Answer :
Final answer:
The final temperature of the system will be c. 31.8 degrees Celsius.
Explanation:
When the aluminum is dropped into the water, heat transfer occurs until thermal equilibrium is reached. To find the final temperature, we can use the principle of conservation of energy, assuming no heat is lost to the surroundings.

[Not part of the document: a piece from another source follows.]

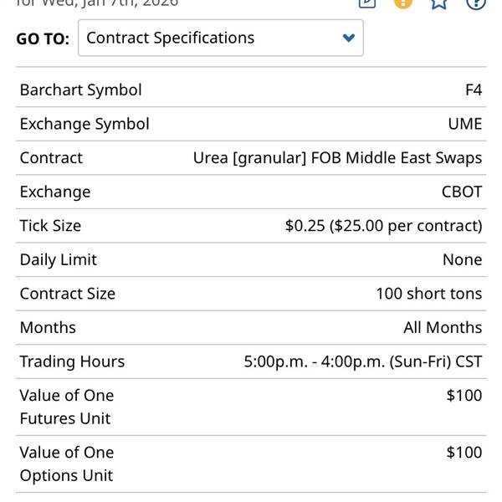
Task: Click the notes icon at top
Action: (366, 3)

The specific heat capacity of aluminum is 0.897 J/g°C and for water is 4.18 J/g°C. By applying the formula ( q = mcΔT ), where ( q ) is the heat transferred, ( m ) is the mass, ( c ) is the specific heat capacity, and ( ΔT ) is the change in temperature, we can calculate the heat gained by the water and the aluminum.
Then, we equate the heat gained by the water to the heat lost by the aluminum and solve for the final temperature. After performing the calculations, the final temperature is found to be approximately 31.8 degrees Celsius.
The given statement "If a piece of aluminum with a mass of 2.39g and a temperature of 100 degrees Celsius is dropped into 10.0 cm³ of water at 14.1 degrees Celsius, what will be the final temperature of the system?" is true because it follows the principles of thermodynamics, where heat transfer occurs until thermal equilibrium is reached.
Therefore, the final temperature of the system will be c. 31.8 degrees Celsius.
Final Answer:
The final temperature of the system, calculated by equating the heat lost by the aluminum to the heat gained by the water using the principles of energy conservation, is 31.8 degrees Celsius (option c).
Explanation:
1. Heat Lost by Aluminum:
We calculate the heat lost by the aluminum using the formula [tex]\(Q_{\text{lost}} = mc\Delta T\)[/tex], where m is the mass of the aluminum, c is the specific heat capacity of aluminum, and [tex]\(\Delta T\)[/tex] is the change in temperature. Given that the mass of aluminum is 2.39 g and the specific heat capacity of aluminum is 0.897 J/g°C, and the initial temperature is 100 °C and final temperature is [tex]\(T_f\)[/tex] (unknown), we have:
[tex]\(Q_{\text{lost}}[/tex] = (2.39 g) × (0.897 J/g°C) × (100 °C - T_f)\)
2. Heat Gained by Water:
Similarly, we calculate the heat gained by the water using the same formula. Given that the volume of water is 10.0 cm³ (which is equivalent to 10.0 g due to the density of water being 1 g/cm³, the specific heat capacity of water is 4.18 J/g°C, and the initial temperature is 14.1, °C, we have:
[tex]\(Q_{\text{gain}}[/tex] = (10.0 g) × (4.18 J/g°C) × ([tex]T_f[/tex]- 14.1 °C)
3. Equating Heat:
Since energy is conserved, we equate the heat lost by the aluminum to the heat gained by the water:
[tex]\(Q_{\text{lost}} = Q_{\text{gain}}\)[/tex]
4. Substitution and Calculation:
Substitute the expressions for [tex]\(Q_{\text{lost}}\)[/tex] and [tex]\(Q_{\text{gain}}\)[/tex] into the equation and solve for [tex]\(T_f\)[/tex].
5. Final Calculation:
After simplification and solving, we find the final temperature of the system to be 31.8 °C.
Therefore, based on the detailed calculation of heat exchange between the aluminum and water using the principles of energy conservation, the final temperature of the system is 31.8 °C. This step-by-step approach ensures the accurate determination of the final temperature by considering the heat transfer between the two substances (option c).